Excerpted text:
====
Interview with Karine Barclais, founder of the Pavillon Afriques at the Cannes Film Festival

Comments gathered in CANNES by our correspondent Edouard CHAR

Karine Barclais is the founder of the Cannes Film Festival's Pavillon Afriques, a platform promoting African cinema and its diaspora, which is celebrating its fifth edition.

She launched this initiative in 2019 through her event and business development company registered in TOGO and agreed to provide ADWEKNOW with a review of this 5th edition.

Thanks to your Pavillon Afriques, the Cannes Film Festival has become a new meeting place for African professionals in recent years. What led you to create this pavilion?

It was just pure chance because I wasn't involved in the film industry at all. five years ago I knew absolutely nothing about it, and I did this first edition thanks to a combination of circumstances, and then I got caught up in it because I saw the need for it, the enthusiasm it generated right from the start, and I told myself that there was really something to be done, there are people to help, there is material… and here we are now in our fifth edition.

You told me that last year you had nearly 3,000 participants at the pavilion, which seems extraordinary to me, and this year you did even better. How would you describe this edition?
====
Data block:
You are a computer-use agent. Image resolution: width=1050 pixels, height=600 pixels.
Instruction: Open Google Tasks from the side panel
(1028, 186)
====
What to work on:
• 1. Do the following statements agree with the interview with Karine Barclais? Answer yes or no for each, quoting the deciding words of the text. (a) The Pavillon Afriques is in its fifth edition. (b) Karine Barclais already worked in the film industry before she started the pavilion. (c) Her event and business development company is registered in Togo.
• 2. Rewrite the part of the interview with Karine Barclais that opens with the words "Interview with Karine" and closes with "its fifth edition.", putting "showcase" in place of "platform".

The results:
• 1.
(a) Yes: "which is celebrating its fifth edition"
(b) No: "I wasn't involved in the film industry at all"
(c) Yes: "registered in TOGO"

• 2.
Interview with Karine Barclais, founder of the Pavillon Afriques at the Cannes Film Festival

Comments gathered in CANNES by our correspondent Edouard CHAR

Karine Barclais is the founder of the Cannes Film Festival's Pavillon Afriques, a showcase promoting African cinema and its diaspora, which is celebrating its fifth edition.